Insulin stimulates Na+,K+-ATPase activity and induces translocation of Na+,K+-ATPase molecules to the plasma membrane in skeletal muscle. We determined the molecular mechanism by which insulin regulates Na+,K+-ATPase in differentiated primary human skeletal muscle cells (HSMCs). Insulin action on Na+,K+-ATPase was dependent on ERK1/2 in HSMCs. Sequence analysis of Na+,K+-ATPase alpha-subunits revealed several potential ERK phosphorylation sites. Insulin increased ouabain-sensitive Rb-86(+) uptake and [H-3]ouabain binding in intact cells. Insulin also increased phosphorylation and plasma membrane content of the Na+,K+-ATPase alpha(1)- and alpha(2)-subunits. Insulin-stimulated Na+,K+-ATPase activation, phosphorylation, and translocation of alpha-subunits to the plasma membrane were abolished by 20 muM PD98059, which is an inhibitor of MEK1/2, an upstream kinase of ERK1/2. Furthermore, inhibitors of phosphatidylinositol 3-kinase (100 nM wortmannin) and protein kinase C (10 muM GF109203X) had similar effects. Notably, insulin-stimulated ERK1/2 phosphorylation was abolished by wortmannin and GF109203X in HSMCs. Insulin also stimulated phosphorylation of alpha(1)- and alpha(2)-subunits on Thr-Pro amino acid motifs, which form specific ERK substrates.
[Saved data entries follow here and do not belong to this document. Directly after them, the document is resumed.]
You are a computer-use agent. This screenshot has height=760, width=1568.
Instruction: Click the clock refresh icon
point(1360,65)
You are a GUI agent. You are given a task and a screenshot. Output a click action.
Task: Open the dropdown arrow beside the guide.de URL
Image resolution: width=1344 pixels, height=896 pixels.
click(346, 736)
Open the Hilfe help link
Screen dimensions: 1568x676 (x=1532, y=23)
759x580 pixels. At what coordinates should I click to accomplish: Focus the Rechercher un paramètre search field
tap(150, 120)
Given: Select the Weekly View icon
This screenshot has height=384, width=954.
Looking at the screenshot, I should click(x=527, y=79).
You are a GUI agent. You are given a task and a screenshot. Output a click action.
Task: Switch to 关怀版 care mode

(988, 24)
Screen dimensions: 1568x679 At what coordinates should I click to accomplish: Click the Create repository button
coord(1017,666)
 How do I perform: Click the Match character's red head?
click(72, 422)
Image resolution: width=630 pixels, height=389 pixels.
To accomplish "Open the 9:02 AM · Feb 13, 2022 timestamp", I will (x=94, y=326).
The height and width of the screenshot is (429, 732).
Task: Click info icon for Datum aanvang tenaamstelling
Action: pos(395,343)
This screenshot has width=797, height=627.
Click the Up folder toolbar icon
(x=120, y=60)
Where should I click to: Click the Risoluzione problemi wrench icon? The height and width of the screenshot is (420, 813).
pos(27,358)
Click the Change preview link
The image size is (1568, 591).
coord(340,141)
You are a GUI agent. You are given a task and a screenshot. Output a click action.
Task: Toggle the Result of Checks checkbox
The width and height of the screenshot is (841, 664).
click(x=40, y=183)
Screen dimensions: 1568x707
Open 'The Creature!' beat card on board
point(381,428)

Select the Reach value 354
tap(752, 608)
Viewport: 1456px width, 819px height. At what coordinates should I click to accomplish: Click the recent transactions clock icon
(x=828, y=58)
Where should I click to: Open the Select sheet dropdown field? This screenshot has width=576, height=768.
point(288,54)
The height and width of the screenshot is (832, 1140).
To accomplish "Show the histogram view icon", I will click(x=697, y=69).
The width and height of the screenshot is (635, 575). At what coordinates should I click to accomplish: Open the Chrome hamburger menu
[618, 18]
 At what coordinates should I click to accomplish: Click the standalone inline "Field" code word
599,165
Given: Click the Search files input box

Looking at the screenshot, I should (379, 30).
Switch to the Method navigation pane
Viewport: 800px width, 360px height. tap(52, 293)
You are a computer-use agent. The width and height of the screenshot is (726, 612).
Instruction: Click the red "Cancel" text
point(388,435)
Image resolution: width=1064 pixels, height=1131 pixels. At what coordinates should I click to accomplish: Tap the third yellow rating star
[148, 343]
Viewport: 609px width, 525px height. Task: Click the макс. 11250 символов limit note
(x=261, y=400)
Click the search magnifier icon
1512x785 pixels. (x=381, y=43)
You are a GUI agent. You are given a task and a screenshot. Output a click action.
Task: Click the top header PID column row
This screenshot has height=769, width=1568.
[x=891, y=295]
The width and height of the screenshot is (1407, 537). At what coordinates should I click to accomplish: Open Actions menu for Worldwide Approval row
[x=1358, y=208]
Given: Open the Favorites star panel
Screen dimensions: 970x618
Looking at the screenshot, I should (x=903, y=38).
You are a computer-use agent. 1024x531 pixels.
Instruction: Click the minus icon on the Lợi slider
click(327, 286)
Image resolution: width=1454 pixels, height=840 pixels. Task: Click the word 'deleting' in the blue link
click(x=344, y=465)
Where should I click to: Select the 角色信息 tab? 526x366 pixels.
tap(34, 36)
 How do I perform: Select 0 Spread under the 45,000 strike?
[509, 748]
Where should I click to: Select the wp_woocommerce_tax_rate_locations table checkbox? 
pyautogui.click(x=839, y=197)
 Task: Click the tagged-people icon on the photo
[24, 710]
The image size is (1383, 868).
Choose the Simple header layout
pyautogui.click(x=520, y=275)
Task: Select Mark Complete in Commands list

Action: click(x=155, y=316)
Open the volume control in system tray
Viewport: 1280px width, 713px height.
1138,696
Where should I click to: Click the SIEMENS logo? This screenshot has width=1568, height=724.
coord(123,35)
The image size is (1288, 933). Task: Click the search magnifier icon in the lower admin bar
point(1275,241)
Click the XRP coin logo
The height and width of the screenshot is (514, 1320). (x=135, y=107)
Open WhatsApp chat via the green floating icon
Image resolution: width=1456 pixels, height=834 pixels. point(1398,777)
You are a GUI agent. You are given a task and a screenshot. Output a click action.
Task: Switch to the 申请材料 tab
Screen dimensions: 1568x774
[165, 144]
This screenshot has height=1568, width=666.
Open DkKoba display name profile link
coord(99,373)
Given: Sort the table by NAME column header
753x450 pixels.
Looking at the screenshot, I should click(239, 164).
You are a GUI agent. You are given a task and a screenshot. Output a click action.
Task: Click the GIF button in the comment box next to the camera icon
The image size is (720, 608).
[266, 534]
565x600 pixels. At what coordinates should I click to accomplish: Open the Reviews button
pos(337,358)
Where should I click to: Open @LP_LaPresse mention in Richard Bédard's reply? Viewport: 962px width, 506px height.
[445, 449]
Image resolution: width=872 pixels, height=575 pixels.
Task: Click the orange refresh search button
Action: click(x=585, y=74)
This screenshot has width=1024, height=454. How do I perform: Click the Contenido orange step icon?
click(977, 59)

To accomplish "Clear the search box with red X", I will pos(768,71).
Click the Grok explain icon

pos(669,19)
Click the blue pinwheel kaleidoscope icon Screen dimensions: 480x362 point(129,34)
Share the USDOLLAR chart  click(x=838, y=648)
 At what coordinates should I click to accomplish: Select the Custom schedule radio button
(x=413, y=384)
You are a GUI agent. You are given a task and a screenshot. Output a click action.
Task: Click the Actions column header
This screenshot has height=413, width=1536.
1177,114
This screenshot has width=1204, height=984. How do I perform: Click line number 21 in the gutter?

Furthermore, recombinant ERK1 and -2 kinases were able to phosphorylate alpha-subunit of purified human Na+,K+-ATPase in vitro. In conclusion, insulin stimulates Na+,K+-ATPase activity and translocation to plasma membrane in HSMCs via phosphorylation of the alpha-subunits by ERK1/2 mitogen-activated protein kinase.